Procédure orale de la dernière chance – Retour d’expérience d’un ingénieur junior

Avant de délivrer un brevet européen, l’OEB (Office Européen des Brevets) procède à un examen des conditions de brevetabilité.
Dans la majeure partie des cas, les courriers rédigés par nos mandataires en réponse aux notifications de la division d’examen suffisent.
L’objectif de ces échanges est de défendre la nouveauté et/ou l’activité inventive en contestant les objections de la Division, voire en modifiant les revendications.
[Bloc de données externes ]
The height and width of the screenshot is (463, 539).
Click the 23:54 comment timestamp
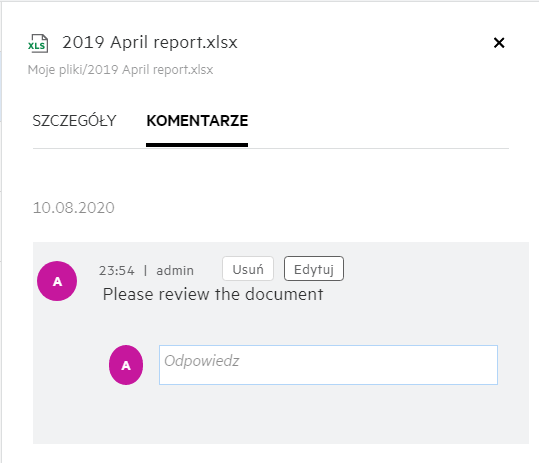pos(117,271)
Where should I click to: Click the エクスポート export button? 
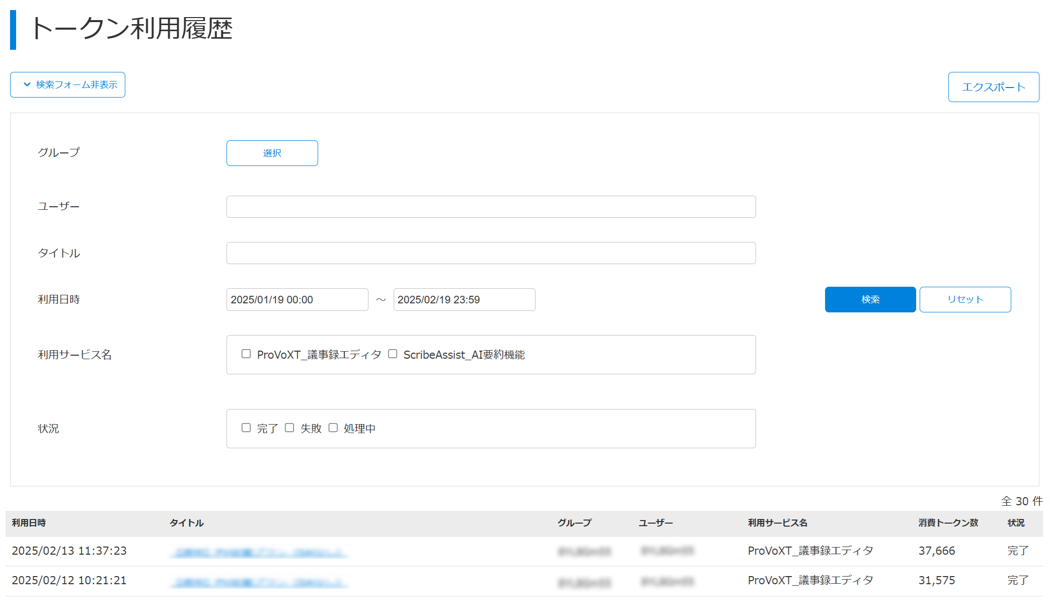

Dans certains cas, un entretien téléphonique permet de clarifier, de manière informelle un point précis avec l’Examinateur, ou d’avoir son avis sur une modification que l’on compte soumettre.

Toutefois, dans d’autres cas, plus rares, ces échanges ne suffisent pas pour arriver à un compromis satisfaisant, à la fois pour l’OEB et surtout pour le déposant, en termes par exemple de portée de protection. Dans ces situations, et avant de se soumettre définitivement à l’avis de la Division d’Examen, celle-ci a l’obligation de faire droit à une procédure orale, dans la mesure où le déposant (en général par l’intermédiaire de son mandataire) en fait la demande expresse.

Dans un dossier récent, après une réponse au rapport de recherche européenne suivies de deux réponses à des notifications de la Division d’Examen, toutes infructueuses du fait d’interprétations différentes de l’objet de la demande, la Division a convoqué le déposant à expliquer son dossier et son point de vue directement devant ses trois membres, basés à Munich, au cours d’une procédure orale. Un tel entretien peut durer une demie journée ou une journée, voire plus.

Accompagné par un mandataire européen qualifié, nous nous sommes déplacés pour représenter les intérêts du déposant devant la Division. Le déroulement d’une procédure orale répond à des règles extrêmement strictes qu’il est nécessaire de maîtriser parfaitement afin d’éviter toute erreur susceptible d’aboutir au rejet définitif de la demande.

Au cours de cette procédure, un nouveau jeu de revendications a été présenté et « affiné » afin de satisfaire à la fois aux conditions formelles et de fond prescrites par la Convention sur le Brevet Européen et les intérêts du déposant. Un jeu de revendications présentées originellement à la Division peut, en effet, être amendé plusieurs fois au cours de la procédure orale, ce qui aurait nécessité autant d’échanges écrits sur une durée plus ou moins longue.

Au final, après quatre heures de débat avec les membres de la Division, au cours desquelles ont été examinés tous les points litigieux relatifs à la brevetabilité et autres objections formulées au cours de la procédure d’Examen,  nous sommes arrivés à une conclusion positive et à la délivrance du brevet Européen.

En conséquence, pour démêler des situations complexes et se sortir de procédures à rallonge, et bien que le déposant puisse être réticent à aller jusqu’en procédure orale, cela peut avoir des avantages et permettre un échange constructif avec une issue souvent favorable au déposant.

Surtout, aux yeux des tiers, les conclusions d’une procédure orale ont un caractère dissuasif fort, laissant présager un brevet peu contestable en cas d’action en contrefaçon.